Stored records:
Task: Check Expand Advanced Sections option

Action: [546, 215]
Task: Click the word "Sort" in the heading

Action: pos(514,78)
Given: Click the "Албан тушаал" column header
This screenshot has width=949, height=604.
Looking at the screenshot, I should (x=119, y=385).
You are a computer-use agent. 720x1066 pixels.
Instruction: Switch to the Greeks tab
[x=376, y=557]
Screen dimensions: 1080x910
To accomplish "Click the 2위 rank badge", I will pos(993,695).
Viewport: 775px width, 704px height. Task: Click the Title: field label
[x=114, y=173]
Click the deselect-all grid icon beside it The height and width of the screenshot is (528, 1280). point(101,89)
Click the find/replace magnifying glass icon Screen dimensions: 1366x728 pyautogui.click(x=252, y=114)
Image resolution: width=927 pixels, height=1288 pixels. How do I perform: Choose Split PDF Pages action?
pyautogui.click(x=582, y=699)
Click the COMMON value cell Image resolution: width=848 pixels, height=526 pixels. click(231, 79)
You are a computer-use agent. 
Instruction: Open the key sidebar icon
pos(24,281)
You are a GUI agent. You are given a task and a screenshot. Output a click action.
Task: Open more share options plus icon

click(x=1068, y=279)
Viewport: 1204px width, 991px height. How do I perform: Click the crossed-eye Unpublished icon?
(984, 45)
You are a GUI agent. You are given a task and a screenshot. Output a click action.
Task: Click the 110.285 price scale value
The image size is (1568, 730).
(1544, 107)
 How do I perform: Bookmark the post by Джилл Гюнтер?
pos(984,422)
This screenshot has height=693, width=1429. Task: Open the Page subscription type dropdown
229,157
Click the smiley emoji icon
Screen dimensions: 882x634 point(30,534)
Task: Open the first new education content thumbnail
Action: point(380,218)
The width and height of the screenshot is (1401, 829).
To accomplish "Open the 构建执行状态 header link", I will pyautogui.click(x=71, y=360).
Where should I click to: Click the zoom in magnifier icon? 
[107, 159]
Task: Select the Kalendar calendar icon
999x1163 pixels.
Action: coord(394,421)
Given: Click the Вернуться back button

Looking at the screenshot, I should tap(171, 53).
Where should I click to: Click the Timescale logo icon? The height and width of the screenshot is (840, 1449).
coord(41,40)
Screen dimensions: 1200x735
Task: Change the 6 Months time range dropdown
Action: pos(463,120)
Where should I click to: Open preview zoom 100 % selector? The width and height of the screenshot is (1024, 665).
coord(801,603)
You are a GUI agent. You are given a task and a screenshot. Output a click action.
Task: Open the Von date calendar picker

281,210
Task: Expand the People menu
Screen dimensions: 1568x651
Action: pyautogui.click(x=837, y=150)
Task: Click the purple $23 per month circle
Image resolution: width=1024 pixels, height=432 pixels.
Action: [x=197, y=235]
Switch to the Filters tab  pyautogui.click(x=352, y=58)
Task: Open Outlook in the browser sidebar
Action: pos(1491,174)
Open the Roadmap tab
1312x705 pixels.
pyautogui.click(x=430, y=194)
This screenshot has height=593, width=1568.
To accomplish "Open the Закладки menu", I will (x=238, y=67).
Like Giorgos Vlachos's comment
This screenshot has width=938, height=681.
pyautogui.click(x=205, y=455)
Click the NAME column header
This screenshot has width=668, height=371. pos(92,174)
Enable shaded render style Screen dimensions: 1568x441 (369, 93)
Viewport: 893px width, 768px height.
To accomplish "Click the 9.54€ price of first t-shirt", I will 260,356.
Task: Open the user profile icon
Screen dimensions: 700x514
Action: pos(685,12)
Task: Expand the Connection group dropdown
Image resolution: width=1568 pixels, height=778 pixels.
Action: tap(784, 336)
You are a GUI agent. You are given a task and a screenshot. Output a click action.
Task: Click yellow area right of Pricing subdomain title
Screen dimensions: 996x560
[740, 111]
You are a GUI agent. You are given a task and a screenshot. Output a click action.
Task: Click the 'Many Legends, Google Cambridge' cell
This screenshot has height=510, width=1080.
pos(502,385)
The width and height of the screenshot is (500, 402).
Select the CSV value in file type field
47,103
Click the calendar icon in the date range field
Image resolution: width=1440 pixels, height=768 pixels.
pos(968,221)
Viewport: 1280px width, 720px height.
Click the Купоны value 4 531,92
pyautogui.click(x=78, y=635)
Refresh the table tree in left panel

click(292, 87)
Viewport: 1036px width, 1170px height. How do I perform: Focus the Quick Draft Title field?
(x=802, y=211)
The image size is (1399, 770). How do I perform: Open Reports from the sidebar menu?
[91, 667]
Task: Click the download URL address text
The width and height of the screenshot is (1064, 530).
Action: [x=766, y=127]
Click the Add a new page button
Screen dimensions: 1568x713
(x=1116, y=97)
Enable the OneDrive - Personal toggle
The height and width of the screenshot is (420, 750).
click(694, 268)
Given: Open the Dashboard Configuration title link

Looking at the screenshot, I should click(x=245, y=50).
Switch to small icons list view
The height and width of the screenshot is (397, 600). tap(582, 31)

● Problem to work on: Among the entries above, identify all lines with "cell" and copy them.

● Solution to this problem:
Click the COMMON value cell Image resolution: width=848 pixels, height=526 pixels. click(231, 79)
Task: Click the 'Many Legends, Google Cambridge' cell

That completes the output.